> [Work to do]
(a) In the forum discussion, which Cormac McCarthy novel is called his last book worth reading?
(b) Reproduce word for word the part of the forum discussion that begins with the words containing "idk if he's" and ends with "in spec fic.".

> [Extracted text]
*****

Least-satisfying overall (Sanpaku), Tuesday, 3 January 2017 22:03 (seven years ago) link

because the movie (despite the many great things about it all noted in this thread) seems so intellectually thin to me

i feel like maybe the problem was more like it had so many themes + ideas where it clearly tried to be doing something and failed to live up to itself? like a movie that tried to do less would seem more intellectual bc it wasn't trying so hard? i liked it a lot but i remember when i first watched it during the manger scene i was just like wtf is this bullshit. (but in other ways it does seem packed full of ideas, but maybe didn't figure out exactly what it wanted to do w/ them so it never really coheres?)

Mordy, Tuesday, 3 January 2017 22:10 (seven years ago) link

mainstream authors seem to do rather well when they dip their toes in spec fic

I tend to absolutely revile this shit, hard-pressed for examples I've read that I didn't loathe

Οὖτις, Tuesday, 3 January 2017 22:11 (seven years ago) link

I have never thought of this movie as a movie of ideas. Just a document of the end and then a possible beginning.

Josh in Chicago, Tuesday, 3 January 2017 22:12 (seven years ago) link

the road? xp

Mordy, Tuesday, 3 January 2017 22:14 (seven years ago) link

idk if he's mainstream tho feel like a lot of his work before the road was along similar lines. wanted to say atwood but she's another one who's more like a spec fic author who has entered the mainstream than a mainstream writer trying spec fic?

Mordy, Tuesday, 3 January 2017 22:15 (seven years ago) link

Brit mainstream authors seem to do rather well when they dip their toes in spec fic.

If by "do rather well" you mean "rack up fawning reviews and award nominations from critics who sneer at actual good SF," then yes, they absolutely do.

Don Van Gorp, midwest regional VP, marketing (誤訳侮辱), Tuesday, 3 January 2017 22:15 (seven years ago) link

yeah I didn't read The Road. Burnt out on McCarthy's schtick years prior.

xp

Οὖτις, Tuesday, 3 January 2017 22:15 (seven years ago) link

don't get me started about Margaret Atwood

Οὖτις, Tuesday, 3 January 2017 22:16 (seven years ago) link

McCarthy's last book that was worth a shit was Blood Meridian. He's been coasting ever since.

Don Van Gorp, midwest regional VP, marketing (誤訳侮辱), Tuesday, 3 January 2017 22:16 (seven years ago) link

Blood Meridian definitely the platonic ideal of the Cormac McCarthy novel. there was basically no point to his style after that.

Οὖτις, Tuesday, 3 January 2017 22:17 (seven years ago) link

lol u two i mean it's not a totally intolerable opinion but gmafb

Mordy, Tuesday, 3 January 2017 22:18 (seven years ago) link

All the Pretty Horses could have been published by Harlequin.

*****

> [Source material]
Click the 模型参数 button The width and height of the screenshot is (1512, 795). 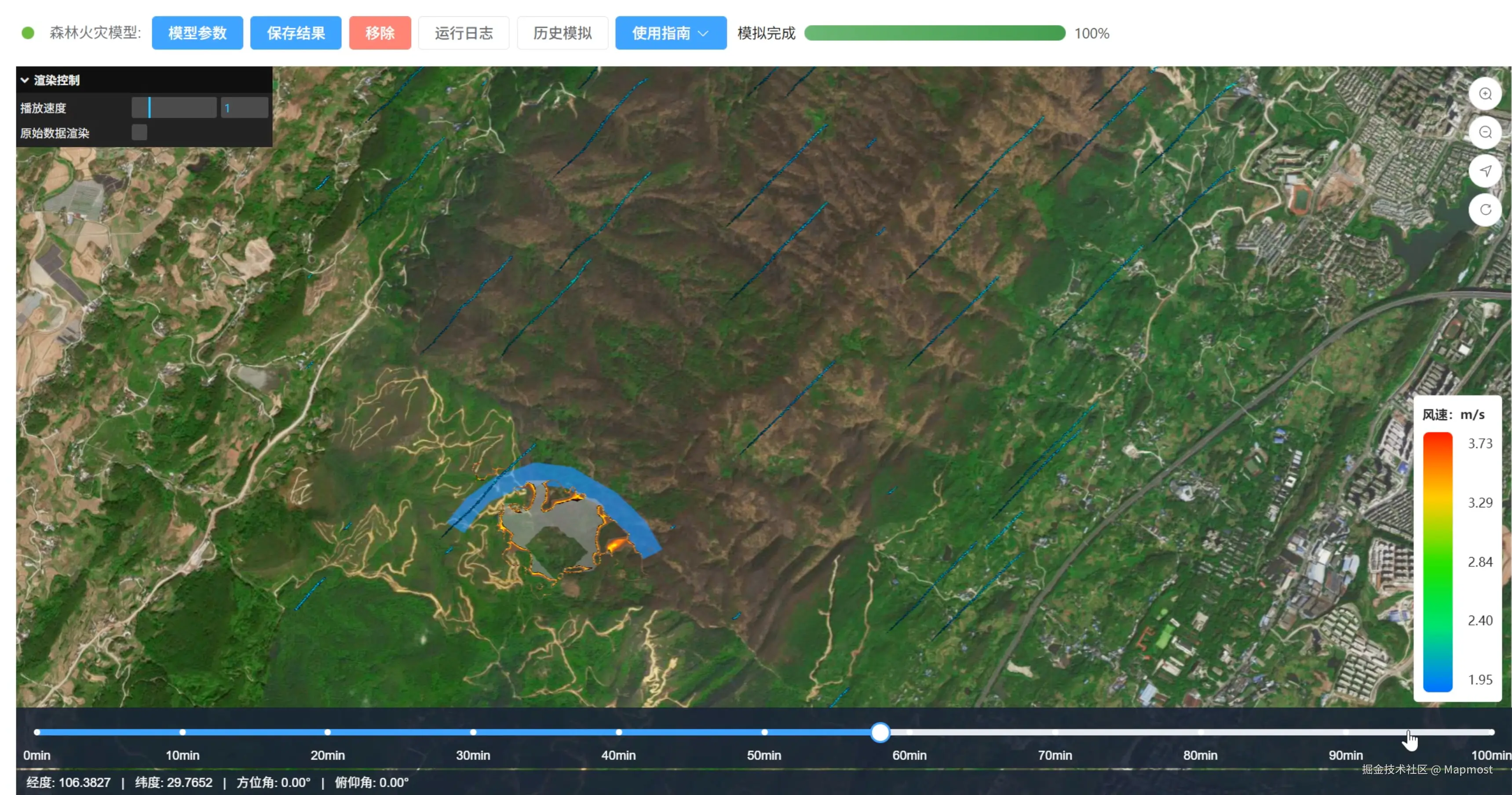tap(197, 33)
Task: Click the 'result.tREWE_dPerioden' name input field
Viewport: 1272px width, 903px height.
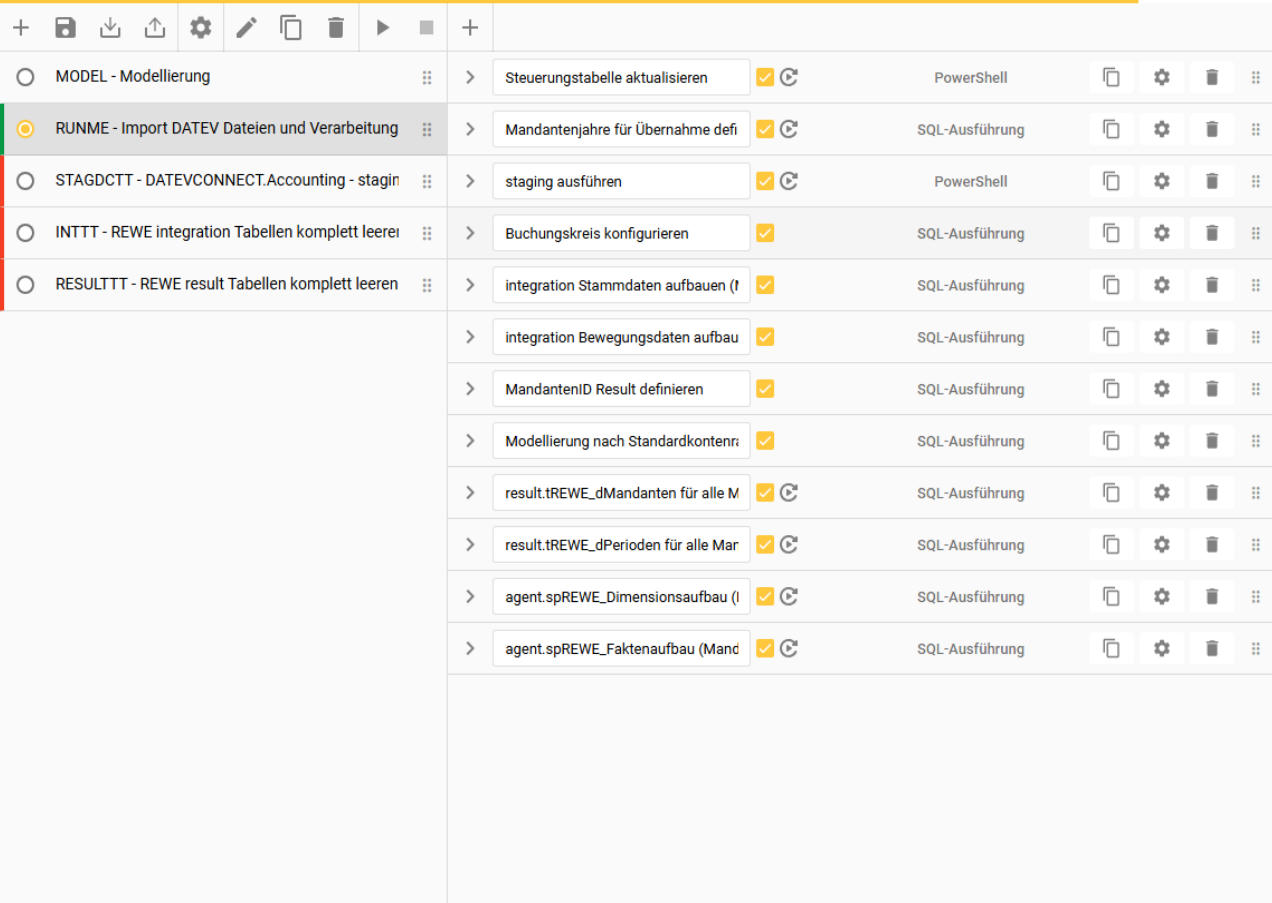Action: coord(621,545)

*****

> [Solutions for each task]
(a) Blood Meridian

(b)
idk if he's mainstream tho feel like a lot of his work before the road was along similar lines. wanted to say atwood but she's another one who's more like a spec fic author who has entered the mainstream than a mainstream writer trying spec fic?

Mordy, Tuesday, 3 January 2017 22:15 (seven years ago) link

Brit mainstream authors seem to do rather well when they dip their toes in spec fic.